§ **What needs to be done**: Copy every entry below word for word, keeping each line unchanged.
— START —
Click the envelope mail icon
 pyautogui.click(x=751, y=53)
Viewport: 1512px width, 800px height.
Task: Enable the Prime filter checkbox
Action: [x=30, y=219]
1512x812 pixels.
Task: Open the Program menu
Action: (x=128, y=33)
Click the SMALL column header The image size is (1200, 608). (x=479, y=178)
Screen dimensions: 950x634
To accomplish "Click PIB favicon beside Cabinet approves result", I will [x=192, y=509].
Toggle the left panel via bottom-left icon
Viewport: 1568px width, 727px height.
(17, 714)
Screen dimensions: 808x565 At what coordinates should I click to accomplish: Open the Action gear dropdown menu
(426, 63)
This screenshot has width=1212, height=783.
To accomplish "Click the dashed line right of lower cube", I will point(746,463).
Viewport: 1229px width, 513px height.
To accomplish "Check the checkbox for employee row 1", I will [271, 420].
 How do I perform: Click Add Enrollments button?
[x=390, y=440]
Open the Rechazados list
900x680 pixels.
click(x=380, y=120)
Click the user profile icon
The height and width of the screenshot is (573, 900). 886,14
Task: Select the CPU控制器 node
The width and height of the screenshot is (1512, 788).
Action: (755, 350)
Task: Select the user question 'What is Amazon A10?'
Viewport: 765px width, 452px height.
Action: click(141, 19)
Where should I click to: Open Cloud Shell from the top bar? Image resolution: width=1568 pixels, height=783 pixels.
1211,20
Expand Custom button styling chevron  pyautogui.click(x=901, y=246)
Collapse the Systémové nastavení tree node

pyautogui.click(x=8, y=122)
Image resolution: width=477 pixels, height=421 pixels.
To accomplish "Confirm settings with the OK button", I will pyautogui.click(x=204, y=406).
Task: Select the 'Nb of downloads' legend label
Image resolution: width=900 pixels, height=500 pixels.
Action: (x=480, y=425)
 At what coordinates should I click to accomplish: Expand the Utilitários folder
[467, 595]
— END —
§ **Output**:
Click the envelope mail icon
 pyautogui.click(x=751, y=53)
Viewport: 1512px width, 800px height.
Task: Enable the Prime filter checkbox
Action: [x=30, y=219]
1512x812 pixels.
Task: Open the Program menu
Action: (x=128, y=33)
Click the SMALL column header The image size is (1200, 608). (x=479, y=178)
Screen dimensions: 950x634
To accomplish "Click PIB favicon beside Cabinet approves result", I will [x=192, y=509].
Toggle the left panel via bottom-left icon
Viewport: 1568px width, 727px height.
(17, 714)
Screen dimensions: 808x565 At what coordinates should I click to accomplish: Open the Action gear dropdown menu
(426, 63)
This screenshot has width=1212, height=783.
To accomplish "Click the dashed line right of lower cube", I will point(746,463).
Viewport: 1229px width, 513px height.
To accomplish "Check the checkbox for employee row 1", I will [271, 420].
 How do I perform: Click Add Enrollments button?
[x=390, y=440]
Open the Rechazados list
900x680 pixels.
click(x=380, y=120)
Click the user profile icon
The height and width of the screenshot is (573, 900). 886,14
Task: Select the CPU控制器 node
The width and height of the screenshot is (1512, 788).
Action: (755, 350)
Task: Select the user question 'What is Amazon A10?'
Viewport: 765px width, 452px height.
Action: click(141, 19)
Where should I click to: Open Cloud Shell from the top bar? Image resolution: width=1568 pixels, height=783 pixels.
1211,20
Expand Custom button styling chevron  pyautogui.click(x=901, y=246)
Collapse the Systémové nastavení tree node

pyautogui.click(x=8, y=122)
Image resolution: width=477 pixels, height=421 pixels.
To accomplish "Confirm settings with the OK button", I will pyautogui.click(x=204, y=406).
Task: Select the 'Nb of downloads' legend label
Image resolution: width=900 pixels, height=500 pixels.
Action: (x=480, y=425)
 At what coordinates should I click to accomplish: Expand the Utilitários folder
[467, 595]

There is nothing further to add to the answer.